Extrait :
La comète était apparue dix jours après notre départ de l'île de Vera Cruz. Chaque soir, on la voyait poindre du côté de l'orient, dans le cap suivi par le timonier. Je m'étais moqué de ceux qui avaient parlé de mauvais présage. Moi, mestre João Faras, médecin et chirurgien du roi de Portugal, cosmographe, moi, croire à ces superstitions ? Pourtant, je me sentais mal à l'aise quand je l'observais au-dessus de l'horizon, superbe, flamboyante, dotée d'une queue fort longue, rougeâtre : menaçante finalement. Le mal de mer était revenu m'indisposer, bien que la houle fût plutôt modérée.

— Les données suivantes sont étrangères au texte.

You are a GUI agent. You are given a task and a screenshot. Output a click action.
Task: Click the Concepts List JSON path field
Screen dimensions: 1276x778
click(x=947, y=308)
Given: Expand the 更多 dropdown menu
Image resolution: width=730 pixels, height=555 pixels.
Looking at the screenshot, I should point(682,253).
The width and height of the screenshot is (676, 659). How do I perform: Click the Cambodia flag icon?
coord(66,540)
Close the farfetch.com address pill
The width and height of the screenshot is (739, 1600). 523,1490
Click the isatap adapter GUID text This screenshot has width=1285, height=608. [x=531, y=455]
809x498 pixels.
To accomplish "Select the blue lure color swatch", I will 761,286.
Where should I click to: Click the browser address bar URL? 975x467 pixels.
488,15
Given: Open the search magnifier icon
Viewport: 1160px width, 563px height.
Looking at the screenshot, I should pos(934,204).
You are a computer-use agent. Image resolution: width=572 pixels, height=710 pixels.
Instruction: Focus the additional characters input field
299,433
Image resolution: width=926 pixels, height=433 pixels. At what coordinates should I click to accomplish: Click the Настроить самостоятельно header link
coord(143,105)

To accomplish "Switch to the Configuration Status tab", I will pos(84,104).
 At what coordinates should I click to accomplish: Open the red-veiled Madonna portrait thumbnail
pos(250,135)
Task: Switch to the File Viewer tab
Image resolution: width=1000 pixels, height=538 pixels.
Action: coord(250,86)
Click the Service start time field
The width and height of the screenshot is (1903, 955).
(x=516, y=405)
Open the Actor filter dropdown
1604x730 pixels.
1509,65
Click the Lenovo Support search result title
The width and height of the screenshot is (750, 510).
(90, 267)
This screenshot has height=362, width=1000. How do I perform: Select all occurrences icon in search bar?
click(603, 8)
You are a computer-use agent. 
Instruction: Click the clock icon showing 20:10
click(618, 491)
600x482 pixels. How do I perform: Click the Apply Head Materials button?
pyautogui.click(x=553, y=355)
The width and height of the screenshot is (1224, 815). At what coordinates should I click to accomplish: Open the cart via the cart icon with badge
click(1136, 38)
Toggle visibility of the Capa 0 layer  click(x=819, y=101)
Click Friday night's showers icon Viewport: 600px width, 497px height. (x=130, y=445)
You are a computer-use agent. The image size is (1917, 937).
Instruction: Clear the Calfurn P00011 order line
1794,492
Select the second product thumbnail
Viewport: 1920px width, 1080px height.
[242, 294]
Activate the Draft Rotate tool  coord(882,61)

Je préférais écouter ceux qui disaient que la comète avait été envoyée par Dieu afin de nous indiquer la direction du cap de Bonne-Espérance. Mais pour être honnête, je me surpris à éprouver du soulagement lorsque notre céleste apparition cessa de s'exhiber, après dix jours de parade équivoque.
Nous avions belle mer et bon vent. Les onze nefs et caravelles de notre armada traçaient un sillage régulier sur la grande volte atlantique, la route maritime aux vents portants qui devait nous mener dans l'océan Indien, que seule la flotte de Vasco da Gama avait parcouru avant nous. Les voiles, marquées de la croix rouge de l'Ordre du Christ, étaient fièrement tendues, et l'on oublia bien vite la comète.
Deux jours après sa disparition, le soleil levant fit miroiter une puissante houle d'ouest qui imprimait de longues ondulations à la mer, comme si elle venait du bout du monde.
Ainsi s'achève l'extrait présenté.